At last, a football bracket.
It was always possible.
It was just a matter of going there.
So, we have a real college football playoff system. It isn't perfect and it isn't enough (eight teams would have been better) but it beats the BCS.
Remember when playoffs could never happen?
Charlie Sheen would get another TV show first.
The college presidents wouldn't have a playoff. The college coaches were against it. Bowl honchos would stop it because a real playoff would spell their doom.
Now we know that was baloney. All it took was the big football schools and big bowl people realizing they could make more money. And they'll push for more playoffs when more schools want more money. There's no altruism here, just an ATM machine.

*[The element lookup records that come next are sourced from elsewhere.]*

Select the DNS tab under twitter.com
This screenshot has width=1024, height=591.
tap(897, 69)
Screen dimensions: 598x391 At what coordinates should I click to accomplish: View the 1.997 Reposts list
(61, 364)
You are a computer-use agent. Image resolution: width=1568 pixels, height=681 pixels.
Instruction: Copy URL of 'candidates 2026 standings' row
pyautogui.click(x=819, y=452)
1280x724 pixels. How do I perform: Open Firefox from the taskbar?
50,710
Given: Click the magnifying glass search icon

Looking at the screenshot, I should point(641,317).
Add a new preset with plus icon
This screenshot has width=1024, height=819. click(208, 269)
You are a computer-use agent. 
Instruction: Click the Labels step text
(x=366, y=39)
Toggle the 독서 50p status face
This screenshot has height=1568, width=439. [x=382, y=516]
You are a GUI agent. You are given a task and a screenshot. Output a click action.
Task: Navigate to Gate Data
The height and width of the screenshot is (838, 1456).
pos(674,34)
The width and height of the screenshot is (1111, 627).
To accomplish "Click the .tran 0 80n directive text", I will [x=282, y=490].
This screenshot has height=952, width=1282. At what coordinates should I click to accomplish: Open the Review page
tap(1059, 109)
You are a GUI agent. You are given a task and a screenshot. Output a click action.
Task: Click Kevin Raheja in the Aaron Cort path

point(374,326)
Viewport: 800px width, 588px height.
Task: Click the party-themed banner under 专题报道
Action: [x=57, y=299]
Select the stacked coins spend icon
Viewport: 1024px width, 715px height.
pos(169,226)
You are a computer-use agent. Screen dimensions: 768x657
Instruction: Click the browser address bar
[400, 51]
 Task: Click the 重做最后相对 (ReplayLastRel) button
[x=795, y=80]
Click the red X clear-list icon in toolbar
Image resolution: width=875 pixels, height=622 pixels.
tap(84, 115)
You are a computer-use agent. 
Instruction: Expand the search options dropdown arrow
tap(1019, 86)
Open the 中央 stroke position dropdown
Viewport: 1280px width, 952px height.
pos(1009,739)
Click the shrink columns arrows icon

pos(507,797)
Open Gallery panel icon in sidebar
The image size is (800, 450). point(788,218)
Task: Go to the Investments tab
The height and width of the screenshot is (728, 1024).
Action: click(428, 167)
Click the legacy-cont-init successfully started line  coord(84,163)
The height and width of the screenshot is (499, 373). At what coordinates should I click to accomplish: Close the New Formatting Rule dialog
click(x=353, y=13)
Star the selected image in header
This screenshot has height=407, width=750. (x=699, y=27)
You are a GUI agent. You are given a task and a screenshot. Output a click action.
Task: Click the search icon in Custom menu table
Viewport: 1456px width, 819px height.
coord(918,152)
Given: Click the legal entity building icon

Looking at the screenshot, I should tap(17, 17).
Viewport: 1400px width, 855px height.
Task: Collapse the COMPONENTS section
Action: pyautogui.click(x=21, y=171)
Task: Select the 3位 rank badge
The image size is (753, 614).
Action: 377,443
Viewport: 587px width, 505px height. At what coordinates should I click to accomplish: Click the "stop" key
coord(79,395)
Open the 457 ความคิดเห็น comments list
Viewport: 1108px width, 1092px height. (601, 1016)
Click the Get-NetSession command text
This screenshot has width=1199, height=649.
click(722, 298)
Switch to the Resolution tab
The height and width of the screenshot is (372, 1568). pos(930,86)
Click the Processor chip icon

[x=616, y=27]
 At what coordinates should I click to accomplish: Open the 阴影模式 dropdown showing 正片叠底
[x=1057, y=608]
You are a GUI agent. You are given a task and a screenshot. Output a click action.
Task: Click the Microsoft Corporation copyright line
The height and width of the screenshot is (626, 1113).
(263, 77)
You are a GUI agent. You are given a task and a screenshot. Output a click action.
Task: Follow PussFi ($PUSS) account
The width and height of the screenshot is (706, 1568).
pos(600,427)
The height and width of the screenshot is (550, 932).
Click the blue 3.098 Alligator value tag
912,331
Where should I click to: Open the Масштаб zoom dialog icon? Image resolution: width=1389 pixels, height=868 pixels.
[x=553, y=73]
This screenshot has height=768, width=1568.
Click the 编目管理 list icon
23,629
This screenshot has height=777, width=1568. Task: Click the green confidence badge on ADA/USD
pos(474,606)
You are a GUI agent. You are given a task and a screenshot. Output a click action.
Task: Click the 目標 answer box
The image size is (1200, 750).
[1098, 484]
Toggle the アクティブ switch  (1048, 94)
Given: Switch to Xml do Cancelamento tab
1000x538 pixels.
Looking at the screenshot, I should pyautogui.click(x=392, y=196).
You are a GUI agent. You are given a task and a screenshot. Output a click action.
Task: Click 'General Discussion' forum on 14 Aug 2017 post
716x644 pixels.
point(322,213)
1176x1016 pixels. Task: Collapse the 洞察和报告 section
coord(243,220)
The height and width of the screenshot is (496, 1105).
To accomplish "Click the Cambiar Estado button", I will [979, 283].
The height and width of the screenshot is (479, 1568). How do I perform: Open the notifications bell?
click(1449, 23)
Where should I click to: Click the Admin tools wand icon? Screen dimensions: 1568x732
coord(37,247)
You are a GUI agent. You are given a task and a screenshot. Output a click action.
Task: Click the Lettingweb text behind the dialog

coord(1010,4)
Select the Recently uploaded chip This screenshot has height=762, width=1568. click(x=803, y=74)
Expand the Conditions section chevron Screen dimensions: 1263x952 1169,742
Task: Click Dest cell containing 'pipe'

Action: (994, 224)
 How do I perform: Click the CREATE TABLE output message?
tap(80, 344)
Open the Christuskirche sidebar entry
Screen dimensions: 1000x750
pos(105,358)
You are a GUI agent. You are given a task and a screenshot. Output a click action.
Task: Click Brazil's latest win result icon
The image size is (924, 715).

I don't care if it took moving plates deep inside the earth. It had to be done, and now it is done.
In typical glacial college fashion, it took way too long and the new setup will be in place way too long, but it is done.
Now you'll have a college football weekend to remember, every season, and it won't take away from Florida-Georgia, Ohio State-Michigan, conference title games.
The bowls live on. They shouldn't be part of the title deciding. But the bowls were slipping. This is what comes of an infinite number of bowl chiefs hosting an infinite number of conference commissioners and athletic directors on an infinite number of golf junkets.
There will be problems. We turn toward exactly who will be on the all-important playoff selection committee — and how the SEC and Big Ten will beat the system. And wait until they start slicing up the money. Those will be better semifinals than the semifinals.
Back to the football.
The SEC has won the past six national championships and, using the BCS top four as a measure, would have had nine of the 24 playoff teams since 2006. But I think the new system will make it harder, with an extra playoff game, and all that goes with that, including breaks, for the SEC or any other conference to ever have a title run like that again.
All of this progress is infuriating on a certain level. Going by the BCS, think of the great national semifinals we've missed: FSU vs. Alabama in 1999; FSU-Miami in 2000; Florida-Michigan in 2006; Oklahoma-Alabama and Florida-Texas in 2008.
There will be problems. It used to be that the third team, the one left out of the BCS title game, would cry foul. Now it will be the fifth team — 5 is the new 3. Maybe 9 would be the new 3 if it was an eight-team playoff, but not as much.
There's squawking by the 69th team every time the NCAA basketball bracket comes out, but that dies off with the first tournament tip-off. With fewer football teams, a lot fewer, the firestorm will last slightly longer, but it will die, too.
It isn't perfect. How can it be when it's all about the money? And everybody's money is going up – except for athletes. Oh, there's that college education, which costs upwards of $140,000 at a public university. That's about a week's salary for Alabama's Nick Saban. That chasm will only grow with playoffs. It should be addressed, but won't be.
But the BCS will soon be gone. That's enough for today. Not for tomorrow, but for today.
It was just a matter of deciding to go there.